Pixel coordinate grounding data
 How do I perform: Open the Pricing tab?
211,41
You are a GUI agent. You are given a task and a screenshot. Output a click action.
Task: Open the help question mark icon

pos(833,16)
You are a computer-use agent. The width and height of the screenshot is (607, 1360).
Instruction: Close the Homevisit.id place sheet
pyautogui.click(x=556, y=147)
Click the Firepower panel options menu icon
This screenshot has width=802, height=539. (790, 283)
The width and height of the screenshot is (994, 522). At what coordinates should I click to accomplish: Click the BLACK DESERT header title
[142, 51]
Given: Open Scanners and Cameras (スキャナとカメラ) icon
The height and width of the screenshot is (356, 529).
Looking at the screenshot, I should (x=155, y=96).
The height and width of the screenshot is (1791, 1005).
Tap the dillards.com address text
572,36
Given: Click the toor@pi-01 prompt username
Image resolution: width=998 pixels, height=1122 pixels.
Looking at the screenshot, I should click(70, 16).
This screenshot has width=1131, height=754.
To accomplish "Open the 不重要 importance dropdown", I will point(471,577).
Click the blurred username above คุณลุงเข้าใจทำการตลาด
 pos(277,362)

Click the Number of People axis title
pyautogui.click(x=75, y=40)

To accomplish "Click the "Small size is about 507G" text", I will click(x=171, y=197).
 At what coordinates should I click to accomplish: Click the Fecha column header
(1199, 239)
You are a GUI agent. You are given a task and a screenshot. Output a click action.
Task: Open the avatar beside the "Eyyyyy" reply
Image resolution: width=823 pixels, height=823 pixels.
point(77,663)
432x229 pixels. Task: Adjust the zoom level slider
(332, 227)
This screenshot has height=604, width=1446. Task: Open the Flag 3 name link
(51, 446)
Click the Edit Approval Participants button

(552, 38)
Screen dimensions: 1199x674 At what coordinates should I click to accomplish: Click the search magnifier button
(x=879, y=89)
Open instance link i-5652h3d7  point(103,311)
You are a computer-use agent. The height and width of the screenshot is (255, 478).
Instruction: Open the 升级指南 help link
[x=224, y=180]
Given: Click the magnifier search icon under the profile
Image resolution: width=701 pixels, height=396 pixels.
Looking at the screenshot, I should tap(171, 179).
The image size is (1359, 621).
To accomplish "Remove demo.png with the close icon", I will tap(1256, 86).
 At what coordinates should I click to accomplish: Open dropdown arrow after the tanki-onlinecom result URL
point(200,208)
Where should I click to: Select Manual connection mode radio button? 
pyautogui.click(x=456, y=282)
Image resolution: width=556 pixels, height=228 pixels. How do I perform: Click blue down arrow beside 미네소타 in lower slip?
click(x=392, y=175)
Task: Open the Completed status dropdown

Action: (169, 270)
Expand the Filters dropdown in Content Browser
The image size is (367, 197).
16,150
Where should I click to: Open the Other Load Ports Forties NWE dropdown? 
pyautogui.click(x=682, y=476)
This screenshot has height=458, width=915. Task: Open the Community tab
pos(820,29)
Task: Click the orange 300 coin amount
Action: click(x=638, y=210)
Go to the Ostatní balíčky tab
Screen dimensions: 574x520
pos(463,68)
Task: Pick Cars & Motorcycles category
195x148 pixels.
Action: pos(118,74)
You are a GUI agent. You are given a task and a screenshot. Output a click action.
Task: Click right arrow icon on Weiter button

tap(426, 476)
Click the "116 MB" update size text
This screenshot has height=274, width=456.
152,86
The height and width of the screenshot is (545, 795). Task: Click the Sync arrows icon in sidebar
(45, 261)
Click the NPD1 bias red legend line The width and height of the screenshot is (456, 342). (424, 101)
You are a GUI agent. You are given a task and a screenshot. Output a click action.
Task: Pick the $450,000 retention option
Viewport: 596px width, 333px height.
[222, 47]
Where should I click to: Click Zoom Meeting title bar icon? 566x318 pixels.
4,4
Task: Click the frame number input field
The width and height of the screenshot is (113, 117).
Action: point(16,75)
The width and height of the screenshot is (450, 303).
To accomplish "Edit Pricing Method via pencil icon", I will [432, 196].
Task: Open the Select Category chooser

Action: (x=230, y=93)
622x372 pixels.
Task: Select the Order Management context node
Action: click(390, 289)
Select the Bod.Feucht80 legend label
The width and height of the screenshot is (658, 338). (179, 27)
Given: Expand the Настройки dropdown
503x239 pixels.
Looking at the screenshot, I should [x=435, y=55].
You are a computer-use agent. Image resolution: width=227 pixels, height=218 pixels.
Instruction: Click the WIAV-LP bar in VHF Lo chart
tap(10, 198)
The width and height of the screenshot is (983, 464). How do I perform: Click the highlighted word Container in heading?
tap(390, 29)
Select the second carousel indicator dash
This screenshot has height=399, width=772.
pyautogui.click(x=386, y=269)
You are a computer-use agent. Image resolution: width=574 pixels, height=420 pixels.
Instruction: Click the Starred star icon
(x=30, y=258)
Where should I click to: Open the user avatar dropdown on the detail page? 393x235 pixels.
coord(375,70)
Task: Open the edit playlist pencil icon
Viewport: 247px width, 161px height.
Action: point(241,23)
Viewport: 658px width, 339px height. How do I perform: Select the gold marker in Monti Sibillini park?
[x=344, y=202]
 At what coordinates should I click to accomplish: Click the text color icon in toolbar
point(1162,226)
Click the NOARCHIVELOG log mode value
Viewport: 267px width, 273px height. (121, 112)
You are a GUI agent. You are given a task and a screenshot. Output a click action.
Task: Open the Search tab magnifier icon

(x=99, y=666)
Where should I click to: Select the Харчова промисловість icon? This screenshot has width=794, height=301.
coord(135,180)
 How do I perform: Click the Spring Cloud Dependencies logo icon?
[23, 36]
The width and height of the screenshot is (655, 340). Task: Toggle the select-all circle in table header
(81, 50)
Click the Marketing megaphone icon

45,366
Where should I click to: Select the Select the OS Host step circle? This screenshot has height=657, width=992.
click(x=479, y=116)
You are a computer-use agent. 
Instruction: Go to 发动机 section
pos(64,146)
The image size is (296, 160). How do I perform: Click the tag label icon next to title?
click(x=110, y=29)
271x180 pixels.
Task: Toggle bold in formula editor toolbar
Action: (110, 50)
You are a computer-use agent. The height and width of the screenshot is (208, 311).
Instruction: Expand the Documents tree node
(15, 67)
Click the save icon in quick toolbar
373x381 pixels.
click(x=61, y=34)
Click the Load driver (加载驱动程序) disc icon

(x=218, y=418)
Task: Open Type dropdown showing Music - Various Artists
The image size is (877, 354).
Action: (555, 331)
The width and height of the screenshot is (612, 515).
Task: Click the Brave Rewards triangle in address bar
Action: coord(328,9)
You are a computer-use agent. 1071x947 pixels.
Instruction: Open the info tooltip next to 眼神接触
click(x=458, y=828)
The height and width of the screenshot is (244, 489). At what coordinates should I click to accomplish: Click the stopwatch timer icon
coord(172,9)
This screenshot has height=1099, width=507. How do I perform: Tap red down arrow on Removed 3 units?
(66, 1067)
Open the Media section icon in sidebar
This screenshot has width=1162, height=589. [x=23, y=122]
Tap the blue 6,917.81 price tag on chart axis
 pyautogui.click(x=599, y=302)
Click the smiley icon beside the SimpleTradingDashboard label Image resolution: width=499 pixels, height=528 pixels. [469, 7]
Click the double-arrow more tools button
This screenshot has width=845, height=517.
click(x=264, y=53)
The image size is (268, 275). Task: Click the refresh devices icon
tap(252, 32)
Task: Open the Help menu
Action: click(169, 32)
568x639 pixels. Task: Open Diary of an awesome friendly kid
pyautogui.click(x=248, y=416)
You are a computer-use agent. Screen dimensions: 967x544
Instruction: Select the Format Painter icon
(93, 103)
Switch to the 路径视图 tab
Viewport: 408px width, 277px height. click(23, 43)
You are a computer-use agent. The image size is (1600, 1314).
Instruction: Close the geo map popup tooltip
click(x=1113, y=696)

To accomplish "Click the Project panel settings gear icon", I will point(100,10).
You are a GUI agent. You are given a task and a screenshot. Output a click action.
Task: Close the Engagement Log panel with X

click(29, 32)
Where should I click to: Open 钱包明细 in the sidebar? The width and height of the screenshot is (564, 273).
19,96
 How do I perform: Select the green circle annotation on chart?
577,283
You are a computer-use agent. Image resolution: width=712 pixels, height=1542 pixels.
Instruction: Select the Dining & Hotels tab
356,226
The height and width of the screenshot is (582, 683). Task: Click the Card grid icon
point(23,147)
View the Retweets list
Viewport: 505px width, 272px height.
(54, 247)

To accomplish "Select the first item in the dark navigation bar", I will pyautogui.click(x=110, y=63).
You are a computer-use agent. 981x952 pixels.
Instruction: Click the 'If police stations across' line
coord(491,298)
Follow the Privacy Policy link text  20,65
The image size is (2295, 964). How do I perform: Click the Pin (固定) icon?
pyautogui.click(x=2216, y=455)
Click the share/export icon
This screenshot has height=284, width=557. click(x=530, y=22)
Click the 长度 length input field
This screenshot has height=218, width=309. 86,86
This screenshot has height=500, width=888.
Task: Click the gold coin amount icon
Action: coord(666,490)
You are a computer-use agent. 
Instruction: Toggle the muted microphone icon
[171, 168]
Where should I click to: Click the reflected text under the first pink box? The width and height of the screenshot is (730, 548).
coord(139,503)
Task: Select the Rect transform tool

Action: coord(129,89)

**Try it**
Using the records above, set down exactly the lines from the one with "The width and height of the screenshot is (994, 522)." through the one with "Given: Open Scanners", inclusive, and nothing more.

**Answer to this problem**
The width and height of the screenshot is (994, 522). At what coordinates should I click to accomplish: Click the BLACK DESERT header title
[142, 51]
Given: Open Scanners and Cameras (スキャナとカメラ) icon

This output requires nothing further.